Bingo has undergone some pretty heavy changes over the years, and probably the most significant of these has been the swing towards playing online. This shift has attracted a whole new generation of players, who have, in turn, brought a more contemporary vibe to the style of the game. In keeping with modern-day lifestyles, the online sessions have the sense of immediacy about them. The tickets can be purchased with just a click, the rounds are held at speed, and the winners are announced instantly.
Understandably, the rise of bingo sites UK has encouraged many of the land-based venues to make a few changes of their own. As a result, many of the calls that are used during play have been updated to suit the current market place. The history of many of them has always been a bit of a mystery, and there are often regional differences in the terms that are used. They tend to be either linked to a cultural aspect or to the visual appearance of the numbers. Folklore and superstition have also played their parts in providing the backstories.
Probably one of the most British is number 3, which is called as Cup of Tea. Number 50 is Bullseye, as in darts, and 21 is the Key of the Door, which used to be the age of adulthood in the UK. 76 refers to the cost of the marriage licence in old money, and number 2 is One Little Duck because of the shape of the number. Number 4 is Knock at the Door, and number 32 is Buckle My Shoe, which are both references to the popular children’s rhyme. Number 59 is known as the Brighton Line, and this refers to the telephone code used for this region in the past.

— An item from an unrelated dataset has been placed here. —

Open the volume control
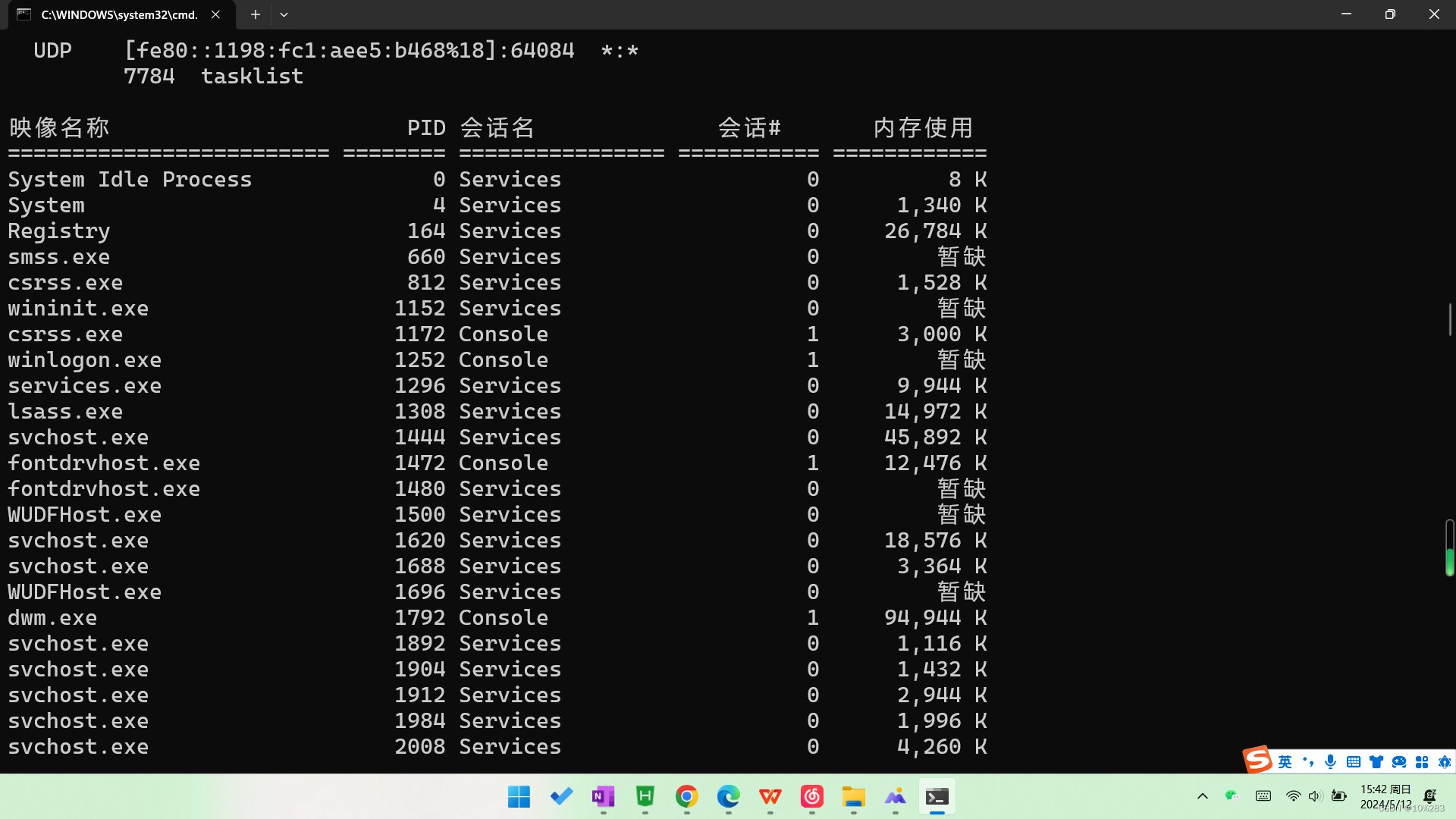Image resolution: width=1456 pixels, height=819 pixels. 1316,796
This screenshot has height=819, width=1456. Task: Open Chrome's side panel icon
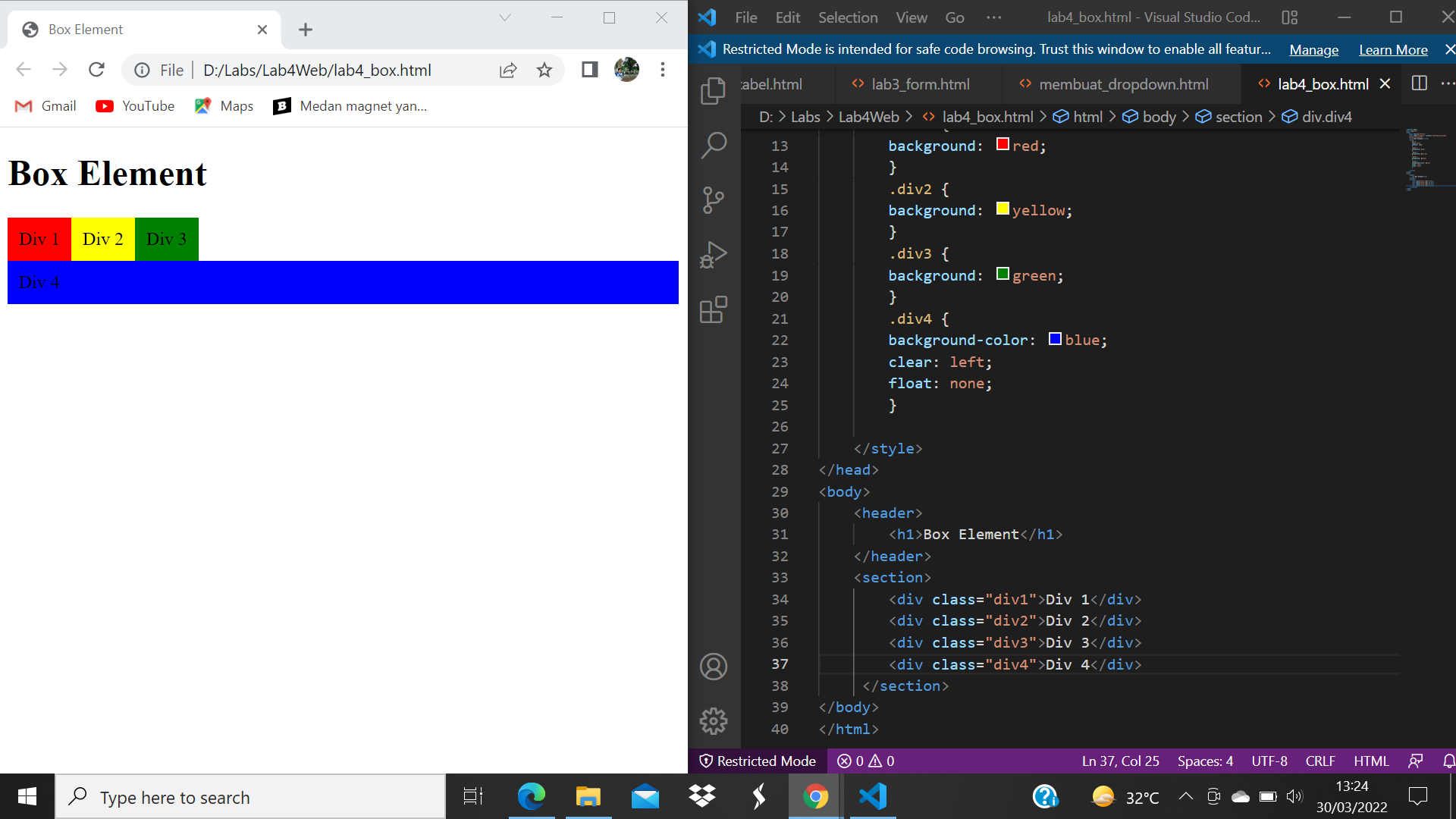(589, 69)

It’s somehow a little sad to have to admit that a lot of the traditional calls no longer hold quite the same relevance, but this is the reality. Calling out Danny La Rue for 52 would only be confusing for the majority of the audience. Consequently, this has been substituted for chicken vindaloo – something that is, perhaps, more familiar to the younger members than a drag queen from bygone days.
There are several other numbers that have undergone a makeover in recent years. Number 1 used to be Kelly’s Eye, which was believed to be a reference to the outlaw, Ned Kelly, but now has the acronym, YOLO – you only live once. Number 17 is no longer Abba’s Dancing Queen, but has become Selfie Queen, which will appeal to the fans of social media. Number 8’s garden gate became Gareth Gates when the Pop Idol runner-up was topping the charts but is now changed into Tinder Date, which is more in keeping with the modern dating customs.
How far should we go with these modernisations, though? If everything gets changed, won’t we be losing the fabric of the game itself? Traditionally, bingo has been an interactive game, and the call and response aspect is a huge part of the experience. Calling Two Fat Ladies for 88 might be politically incorrect nowadays, but responding with ‘wobble, wobble’ is just a bit of fun. It’s similar with legs eleven, which is under threat because wolf whistling – the customary reply to this number – is now considered to be taboo.
To some extent, this desire to modernise was initiated by Butlins. The holiday camp and bingo have always been synonymous with one another, but in 2003, it was decided that the calls needed a transformation. It was a move that was met with a lot of resistance by holidaymakers at the time, but the changes went ahead anyway. Many of the numbers were linked to the popular celebrities of the time. 71 became J-Lo’s Bum, and 32 turned into Jimmy Choo. The websites were quick to catch on to this, and 888ladies added its own spin to the references.
However, many of these newer calls already seem dated. David Beckham has long since retired from football so there seems little point in using his shirt for number 7. Calling Brad and Jen for number 10 is equally as meaningless. They might have been newlyweds at the time the new calls were introduced, but their relationship is now just a distant memory. It won’t be long before some of the other stars mentioned in these revisions – Gareth Gates for 8, Shakira’s Hips for 86, and J-Z for 23 – join Danny La Rue in the land of obscurity.